Given: a set of inputs \(\left\{ x,\ldots \right\}\) and their corresponding outputs \(\left\{ y,\ldots \right\}\).

Let

\[X = \begin{pmatrix} 1 & x \\ \cdot & \cdot \\ \cdot & \cdot \\ \cdot & \cdot \end{pmatrix},Y = \begin{pmatrix} y \\ \cdot \\ \cdot \\ \cdot \end{pmatrix}\]

Using the multiple-regression algorithm, we get

\[B = \begin{bmatrix} \alpha \\ \beta \end{bmatrix} = \left( X^{T}X \right)^{- 1}X^{T}Y.\quad\quad(1)\]

and the predictor function is \(y = \alpha + \beta x\).

We have

\[X^{T} = \begin{pmatrix} 1 & \cdot & \cdot & \cdot \\ x & \cdot & \cdot & \cdot \end{pmatrix}\]

\[\therefore X^{T}X = \begin{pmatrix} 1 & \cdot & \cdot & \cdot \\ x & \cdot & \cdot & \cdot \end{pmatrix}\begin{pmatrix} 1 & x \\ \cdot & \cdot \\ \cdot & \cdot \\ \cdot & \cdot \end{pmatrix} = \begin{pmatrix} n & \Sigma x \\ \Sigma x & \Sigma x^{2} \end{pmatrix}\]

We then have

\[\begin{aligned} \text{ det }X^{T}X & = n\Sigma x^{2} - (\Sigma x)^{2} = \Delta\text{ (say) } \\ \text{and }\quad\quad\text{ cof }X^{T}X & = \begin{pmatrix} \Sigma x^{2} & - \Sigma x \\ - \Sigma x & n \end{pmatrix} \end{aligned}\]

The adjoint of a matrix is the transpose of its cofactor matrix. So

\[\text{ adj }X^{T}X = \left( \text{cof }X^{T}X \right)^{T}\]

But \(\text{cof }X^{T}X\) is diagonally symmetric, so its transpose is itself. So

\[\text{ adj }X^{T}X = \text{ cof }X^{T}X\]

The inverse of a matrix is its adjoint divided by its determinant. So

\[\left( X^{T}X \right)^{- 1} = \frac{\text{adj }X^{T}X}{\Delta} = \left( \frac{1}{\Delta} \right)\begin{pmatrix} \Sigma x^{2} & - \Sigma x \\ - \Sigma x & n \end{pmatrix}\]

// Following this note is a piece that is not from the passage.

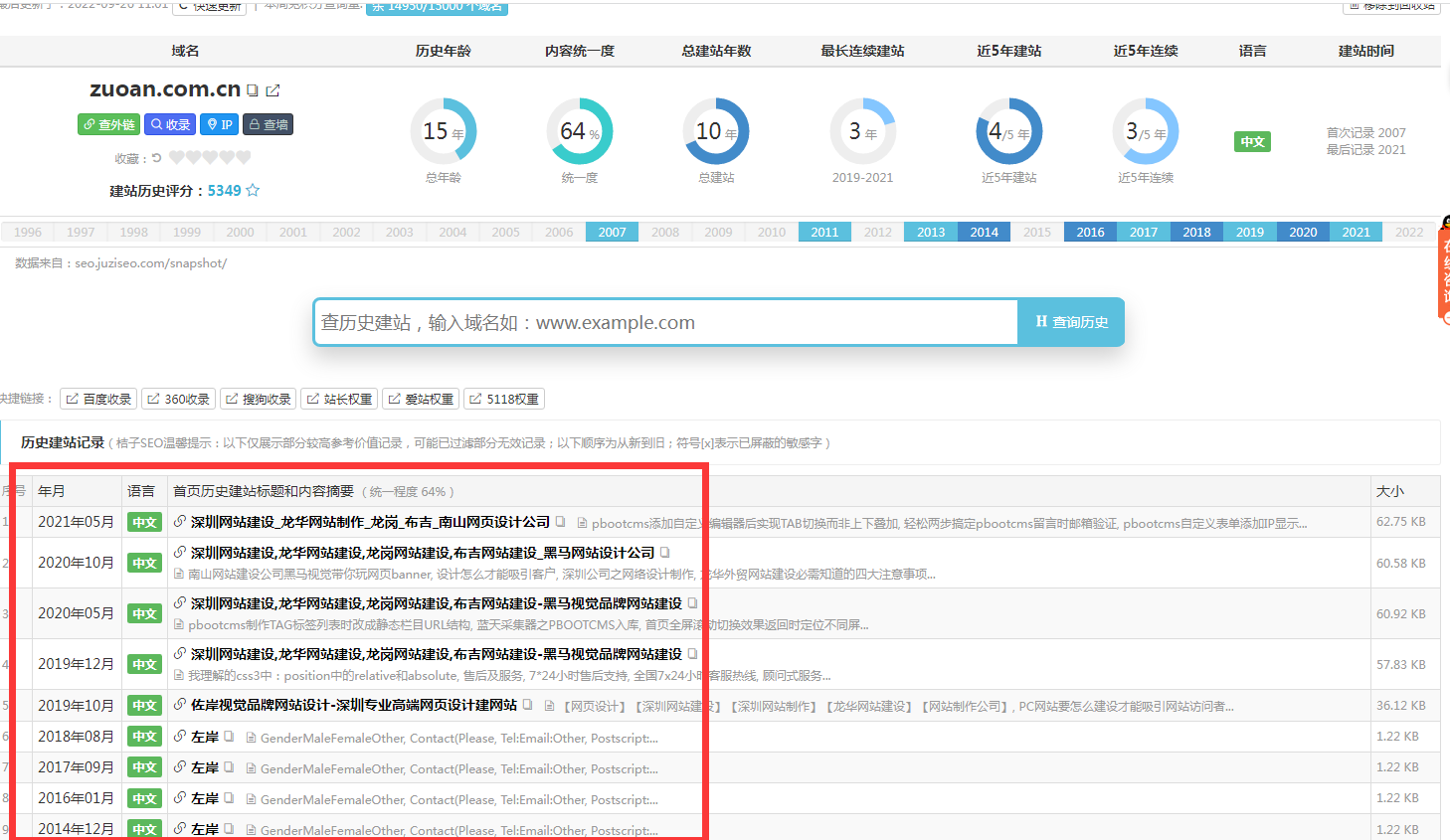The image size is (1450, 840).
Task: Copy the 2020年10月 record title
Action: 665,552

Putting all this in (1), we have

\[\begin{aligned} B & = \left( \frac{1}{\Delta} \right)\begin{pmatrix} \Sigma x^{2} & - \Sigma x \\ - \Sigma x & n \end{pmatrix}\begin{pmatrix} 1 & \cdot & \cdot & \cdot \\ x & \cdot & \cdot & \cdot \end{pmatrix}\begin{pmatrix} y \\ \cdot \\ \cdot \\ \cdot \end{pmatrix} \\ & = \left( \frac{1}{\Delta} \right)\begin{pmatrix} \Sigma x^{2} & - \Sigma x \\ - \Sigma x & n \end{pmatrix}\begin{pmatrix} \Sigma y \\ \Sigma xy \end{pmatrix} \\ & = \left( \frac{1}{\Delta} \right)\begin{pmatrix} \Sigma x^{2}\Sigma y - \Sigma x\Sigma xy \\ - \Sigma x\Sigma y + n\Sigma xy \end{pmatrix} \end{aligned}\]

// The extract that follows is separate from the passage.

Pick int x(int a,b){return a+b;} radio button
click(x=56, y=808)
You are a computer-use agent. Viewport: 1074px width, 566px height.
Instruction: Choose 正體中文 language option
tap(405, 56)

\[\begin{aligned} \therefore\alpha & = \frac{\Sigma x^{2}\Sigma y - \Sigma x\Sigma xy}{n\Sigma x^{2} - (\Sigma x)^{2}} \\ \text{and }\beta & = \frac{n\Sigma xy - \Sigma x\Sigma y}{n\Sigma x^{2} - (\Sigma x)^{2}}\quad\quad\ (2)\ \end{aligned}\]

Back to the original Pyret implementation. There we have

\[\begin{aligned} \beta & = \frac{\Sigma xy - \frac{\Sigma x\Sigma y}{n}}{\Sigma x^{2} - \frac{(\Sigma x)^{2}}{n}} \\ & = \frac{n\Sigma xy - \Sigma x\Sigma y}{n\Sigma x^{2} - (\Sigma x)^{2}} \end{aligned}\]

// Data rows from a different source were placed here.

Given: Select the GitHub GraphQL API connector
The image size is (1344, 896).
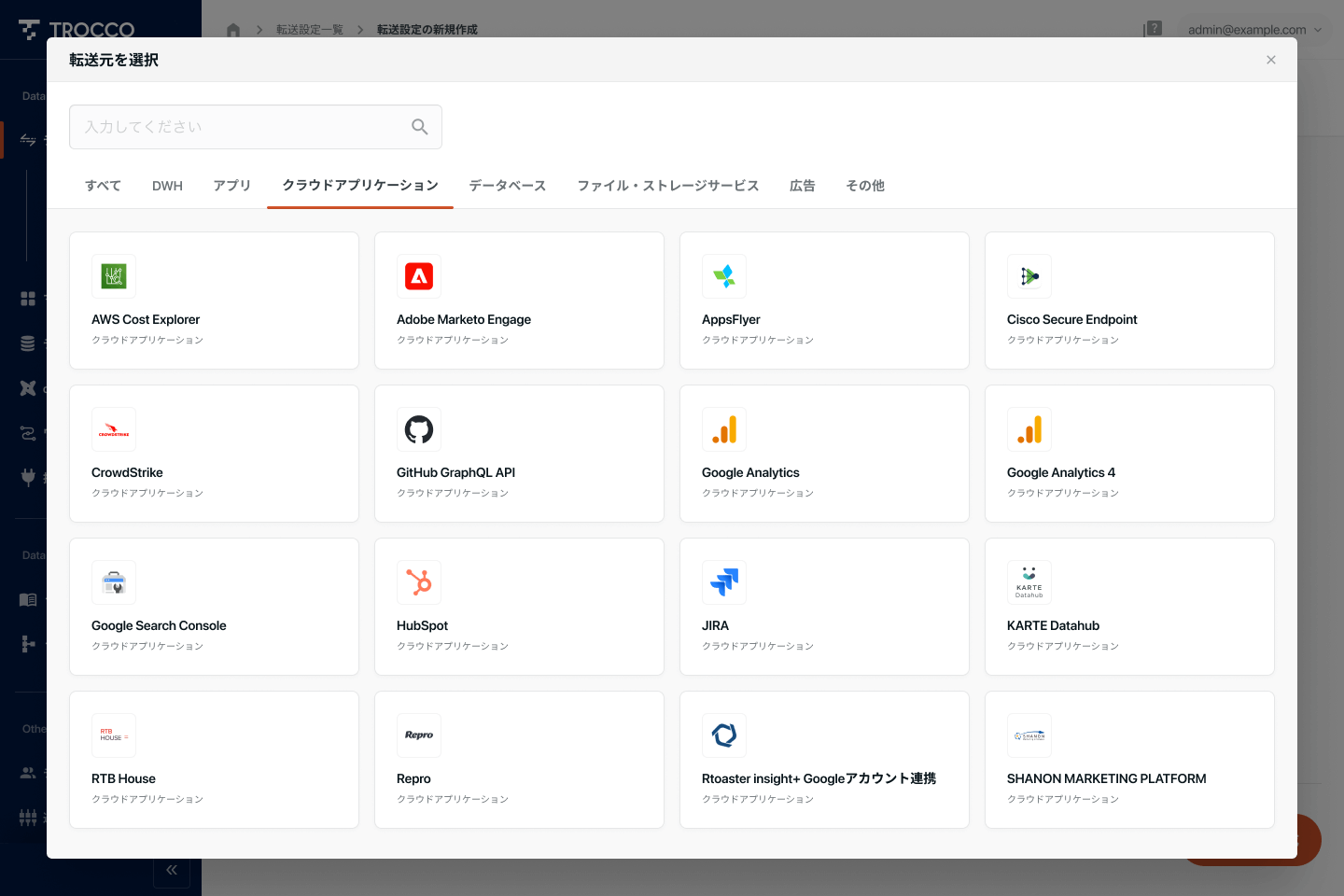Looking at the screenshot, I should (x=519, y=454).
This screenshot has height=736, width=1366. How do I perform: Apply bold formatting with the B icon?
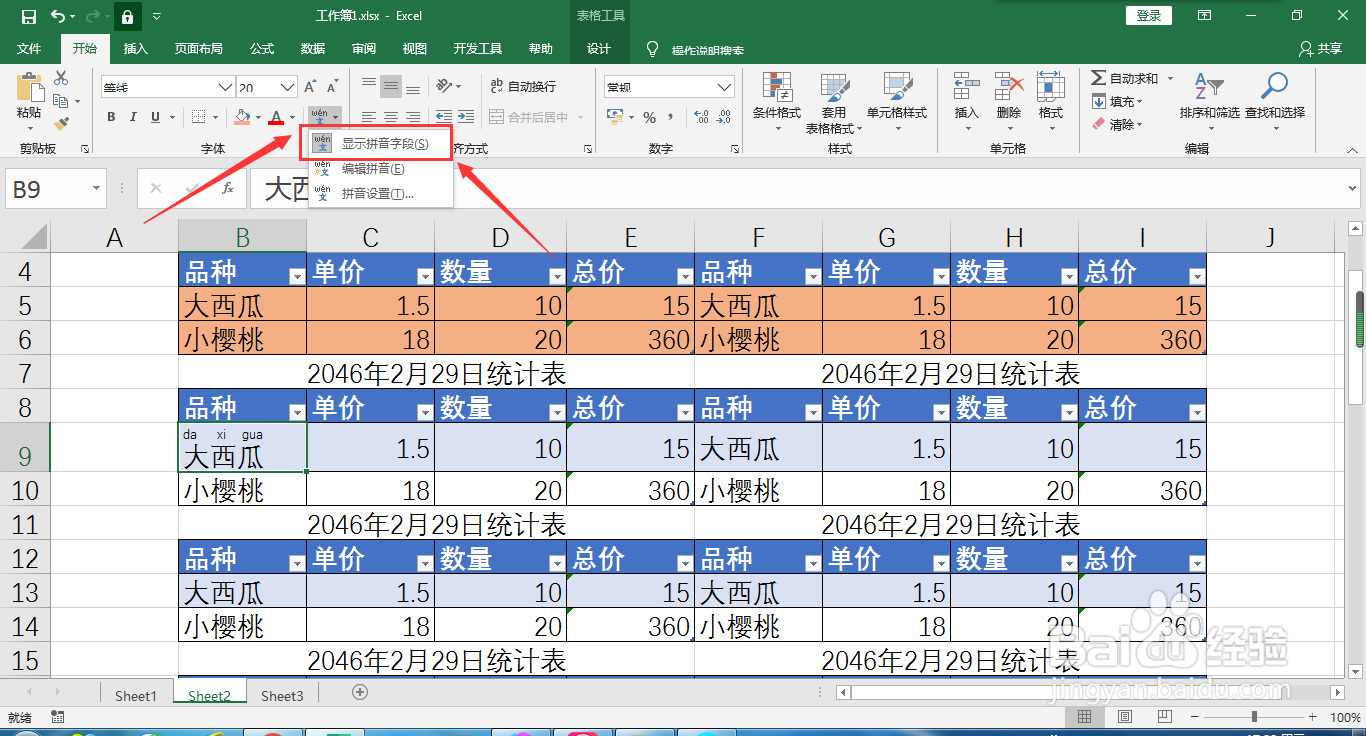tap(110, 117)
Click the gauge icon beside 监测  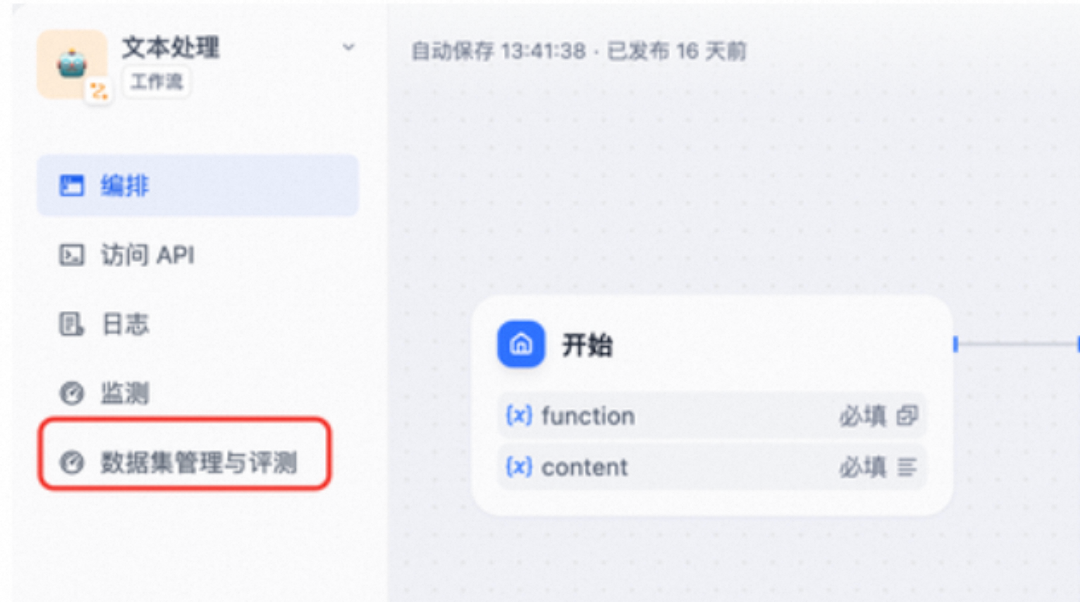tap(72, 393)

\[\begin{aligned} \text{ and }\quad\quad\alpha & = \overline{y} - \beta\overline{x} \\ & = \left( \frac{\Sigma y}{n} \right) - \left( \frac{n\Sigma xy - \Sigma x\Sigma y}{n\Sigma x^{2} - (\Sigma x)^{2}} \right)\left( \frac{\Sigma x}{n} \right) \\ & = \left( \frac{\Sigma y}{n} \right) - \left( \frac{n\Sigma x\Sigma xy - (\Sigma x)^{2}\Sigma y}{n\left( n\Sigma x^{2} - (\Sigma x)^{2} \right)} \right) \\ & = \frac{\Sigma y\left( n\Sigma x^{2} - (\Sigma x)^{2} \right) - n\Sigma x\Sigma xy + (\Sigma x)^{2}\Sigma y}{n\left( n\Sigma x^{2} - (\Sigma x)^{2} \right)} \\ & = \frac{n\Sigma x^{2}\Sigma y - (\Sigma x)^{2}\Sigma y - n\Sigma x\Sigma xy + (\Sigma x)^{2}\Sigma y}{n\left( n\Sigma x^{2} - (\Sigma x)^{2} \right)} \\ & = \frac{n\Sigma x^{2}\Sigma y - n\Sigma x\Sigma xy}{n\left( n\Sigma x^{2} - (\Sigma x)^{2} \right)} \\ & = \frac{\Sigma x^{2}\Sigma y - \Sigma x\Sigma xy}{n\Sigma x^{2} - (\Sigma x)^{2}} \end{aligned}\]

But these match exactly the values for \(\alpha,\beta\) in (2). \(\quad\quad\) QED.